### SOURCE MATERIAL ###
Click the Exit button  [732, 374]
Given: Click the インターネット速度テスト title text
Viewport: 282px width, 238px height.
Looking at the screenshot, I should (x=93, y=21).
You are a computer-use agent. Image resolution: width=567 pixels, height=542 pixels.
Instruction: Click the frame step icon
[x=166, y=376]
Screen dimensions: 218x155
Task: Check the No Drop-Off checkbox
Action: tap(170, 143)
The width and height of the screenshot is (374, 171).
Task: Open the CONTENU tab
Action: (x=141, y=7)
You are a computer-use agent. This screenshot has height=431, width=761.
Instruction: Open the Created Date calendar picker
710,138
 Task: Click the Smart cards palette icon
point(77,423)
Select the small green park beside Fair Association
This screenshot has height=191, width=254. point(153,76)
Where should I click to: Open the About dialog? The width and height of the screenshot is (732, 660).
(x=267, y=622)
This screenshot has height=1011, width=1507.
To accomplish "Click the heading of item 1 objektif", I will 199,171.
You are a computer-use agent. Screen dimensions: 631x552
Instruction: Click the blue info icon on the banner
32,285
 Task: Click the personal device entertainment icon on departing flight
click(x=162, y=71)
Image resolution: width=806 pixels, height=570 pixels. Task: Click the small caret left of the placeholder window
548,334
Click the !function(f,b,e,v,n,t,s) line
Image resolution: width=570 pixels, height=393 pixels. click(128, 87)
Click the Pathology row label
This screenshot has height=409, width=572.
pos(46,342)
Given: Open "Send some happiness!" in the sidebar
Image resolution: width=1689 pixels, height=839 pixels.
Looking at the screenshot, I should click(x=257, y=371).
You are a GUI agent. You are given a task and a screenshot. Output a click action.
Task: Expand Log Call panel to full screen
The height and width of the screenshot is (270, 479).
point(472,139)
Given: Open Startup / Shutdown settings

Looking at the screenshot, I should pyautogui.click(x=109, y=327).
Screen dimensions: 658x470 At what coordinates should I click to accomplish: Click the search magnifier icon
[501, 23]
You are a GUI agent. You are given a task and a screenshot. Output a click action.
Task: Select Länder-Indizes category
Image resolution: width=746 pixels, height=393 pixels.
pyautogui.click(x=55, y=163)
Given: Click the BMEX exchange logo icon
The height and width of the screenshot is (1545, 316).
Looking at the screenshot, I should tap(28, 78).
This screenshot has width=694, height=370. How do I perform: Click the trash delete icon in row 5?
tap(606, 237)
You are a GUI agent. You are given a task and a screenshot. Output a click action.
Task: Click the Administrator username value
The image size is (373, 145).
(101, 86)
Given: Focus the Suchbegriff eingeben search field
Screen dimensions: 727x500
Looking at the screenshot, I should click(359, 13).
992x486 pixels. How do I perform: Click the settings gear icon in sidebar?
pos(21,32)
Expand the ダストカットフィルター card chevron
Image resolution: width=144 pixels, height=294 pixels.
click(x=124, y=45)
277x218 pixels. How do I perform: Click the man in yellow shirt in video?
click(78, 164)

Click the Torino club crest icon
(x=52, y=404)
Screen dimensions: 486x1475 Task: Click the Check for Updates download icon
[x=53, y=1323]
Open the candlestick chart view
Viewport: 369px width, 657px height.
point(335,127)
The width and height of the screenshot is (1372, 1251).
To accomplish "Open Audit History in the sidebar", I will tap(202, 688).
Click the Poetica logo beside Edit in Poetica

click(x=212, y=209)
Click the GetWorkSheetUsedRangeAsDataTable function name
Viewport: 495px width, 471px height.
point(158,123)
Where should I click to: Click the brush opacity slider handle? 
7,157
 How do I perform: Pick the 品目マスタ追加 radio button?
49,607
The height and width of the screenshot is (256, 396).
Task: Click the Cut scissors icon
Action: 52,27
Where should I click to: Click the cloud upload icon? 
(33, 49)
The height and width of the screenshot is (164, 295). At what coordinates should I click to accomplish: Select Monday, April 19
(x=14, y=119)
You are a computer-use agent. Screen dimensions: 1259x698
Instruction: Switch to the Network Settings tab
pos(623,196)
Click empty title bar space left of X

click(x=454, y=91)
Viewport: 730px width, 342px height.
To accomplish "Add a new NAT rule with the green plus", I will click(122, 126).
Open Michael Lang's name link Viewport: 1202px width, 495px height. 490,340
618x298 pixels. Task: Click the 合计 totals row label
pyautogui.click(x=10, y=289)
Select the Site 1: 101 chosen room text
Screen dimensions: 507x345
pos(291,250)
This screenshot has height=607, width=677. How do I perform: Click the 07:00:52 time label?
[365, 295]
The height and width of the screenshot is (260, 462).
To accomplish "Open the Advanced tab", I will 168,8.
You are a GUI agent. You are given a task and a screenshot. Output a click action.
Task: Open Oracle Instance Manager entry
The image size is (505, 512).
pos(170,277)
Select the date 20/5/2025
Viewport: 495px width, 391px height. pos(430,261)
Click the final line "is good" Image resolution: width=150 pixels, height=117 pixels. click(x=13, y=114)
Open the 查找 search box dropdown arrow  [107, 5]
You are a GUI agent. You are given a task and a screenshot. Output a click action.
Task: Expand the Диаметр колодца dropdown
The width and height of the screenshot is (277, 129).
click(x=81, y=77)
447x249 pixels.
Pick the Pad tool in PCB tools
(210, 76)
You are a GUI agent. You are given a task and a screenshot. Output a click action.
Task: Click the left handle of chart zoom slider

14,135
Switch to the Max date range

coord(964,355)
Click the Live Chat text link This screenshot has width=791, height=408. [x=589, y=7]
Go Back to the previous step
###
• [YOUR ASSIGNMENT] Repeat the entries exactly, all of them.

• [EXPECTED OUTPUT]
Click the Exit button  [732, 374]
Given: Click the インターネット速度テスト title text
Viewport: 282px width, 238px height.
Looking at the screenshot, I should (x=93, y=21).
You are a computer-use agent. Image resolution: width=567 pixels, height=542 pixels.
Instruction: Click the frame step icon
[x=166, y=376]
Screen dimensions: 218x155
Task: Check the No Drop-Off checkbox
Action: tap(170, 143)
The width and height of the screenshot is (374, 171).
Task: Open the CONTENU tab
Action: (x=141, y=7)
You are a computer-use agent. This screenshot has height=431, width=761.
Instruction: Open the Created Date calendar picker
710,138
 Task: Click the Smart cards palette icon
point(77,423)
Select the small green park beside Fair Association
This screenshot has height=191, width=254. point(153,76)
Where should I click to: Open the About dialog? The width and height of the screenshot is (732, 660).
(x=267, y=622)
This screenshot has height=1011, width=1507.
To accomplish "Click the heading of item 1 objektif", I will 199,171.
You are a computer-use agent. Screen dimensions: 631x552
Instruction: Click the blue info icon on the banner
32,285
 Task: Click the personal device entertainment icon on departing flight
click(x=162, y=71)
Image resolution: width=806 pixels, height=570 pixels. Task: Click the small caret left of the placeholder window
548,334
Click the !function(f,b,e,v,n,t,s) line
Image resolution: width=570 pixels, height=393 pixels. click(128, 87)
Click the Pathology row label
This screenshot has height=409, width=572.
pos(46,342)
Given: Open "Send some happiness!" in the sidebar
Image resolution: width=1689 pixels, height=839 pixels.
Looking at the screenshot, I should click(x=257, y=371).
You are a GUI agent. You are given a task and a screenshot. Output a click action.
Task: Expand Log Call panel to full screen
The height and width of the screenshot is (270, 479).
point(472,139)
Given: Open Startup / Shutdown settings

Looking at the screenshot, I should pyautogui.click(x=109, y=327).
Screen dimensions: 658x470 At what coordinates should I click to accomplish: Click the search magnifier icon
[501, 23]
You are a GUI agent. You are given a task and a screenshot. Output a click action.
Task: Select Länder-Indizes category
Image resolution: width=746 pixels, height=393 pixels.
pyautogui.click(x=55, y=163)
Given: Click the BMEX exchange logo icon
The height and width of the screenshot is (1545, 316).
Looking at the screenshot, I should tap(28, 78).
This screenshot has width=694, height=370. How do I perform: Click the trash delete icon in row 5?
tap(606, 237)
You are a GUI agent. You are given a task and a screenshot. Output a click action.
Task: Click the Administrator username value
The image size is (373, 145).
(101, 86)
Given: Focus the Suchbegriff eingeben search field
Screen dimensions: 727x500
Looking at the screenshot, I should click(359, 13).
992x486 pixels. How do I perform: Click the settings gear icon in sidebar?
pos(21,32)
Expand the ダストカットフィルター card chevron
Image resolution: width=144 pixels, height=294 pixels.
click(x=124, y=45)
277x218 pixels. How do I perform: Click the man in yellow shirt in video?
click(78, 164)

Click the Torino club crest icon
(x=52, y=404)
Screen dimensions: 486x1475 Task: Click the Check for Updates download icon
[x=53, y=1323]
Open the candlestick chart view
Viewport: 369px width, 657px height.
point(335,127)
The width and height of the screenshot is (1372, 1251).
To accomplish "Open Audit History in the sidebar", I will tap(202, 688).
Click the Poetica logo beside Edit in Poetica

click(x=212, y=209)
Click the GetWorkSheetUsedRangeAsDataTable function name
Viewport: 495px width, 471px height.
point(158,123)
Where should I click to: Click the brush opacity slider handle? 
7,157
 How do I perform: Pick the 品目マスタ追加 radio button?
49,607
The height and width of the screenshot is (256, 396).
Task: Click the Cut scissors icon
Action: 52,27
Where should I click to: Click the cloud upload icon? 
(33, 49)
The height and width of the screenshot is (164, 295). At what coordinates should I click to accomplish: Select Monday, April 19
(x=14, y=119)
You are a computer-use agent. Screen dimensions: 1259x698
Instruction: Switch to the Network Settings tab
pos(623,196)
Click empty title bar space left of X

click(x=454, y=91)
Viewport: 730px width, 342px height.
To accomplish "Add a new NAT rule with the green plus", I will click(122, 126).
Open Michael Lang's name link Viewport: 1202px width, 495px height. 490,340
618x298 pixels. Task: Click the 合计 totals row label
pyautogui.click(x=10, y=289)
Select the Site 1: 101 chosen room text
Screen dimensions: 507x345
pos(291,250)
This screenshot has height=607, width=677. How do I perform: Click the 07:00:52 time label?
[365, 295]
The height and width of the screenshot is (260, 462).
To accomplish "Open the Advanced tab", I will 168,8.
You are a GUI agent. You are given a task and a screenshot. Output a click action.
Task: Open Oracle Instance Manager entry
The image size is (505, 512).
pos(170,277)
Select the date 20/5/2025
Viewport: 495px width, 391px height. pos(430,261)
Click the final line "is good" Image resolution: width=150 pixels, height=117 pixels. click(x=13, y=114)
Open the 查找 search box dropdown arrow  [107, 5]
You are a GUI agent. You are given a task and a screenshot. Output a click action.
Task: Expand the Диаметр колодца dropdown
The width and height of the screenshot is (277, 129).
click(x=81, y=77)
447x249 pixels.
Pick the Pad tool in PCB tools
(210, 76)
You are a GUI agent. You are given a task and a screenshot. Output a click action.
Task: Click the left handle of chart zoom slider

14,135
Switch to the Max date range

coord(964,355)
Click the Live Chat text link This screenshot has width=791, height=408. [x=589, y=7]
Go Back to the previous step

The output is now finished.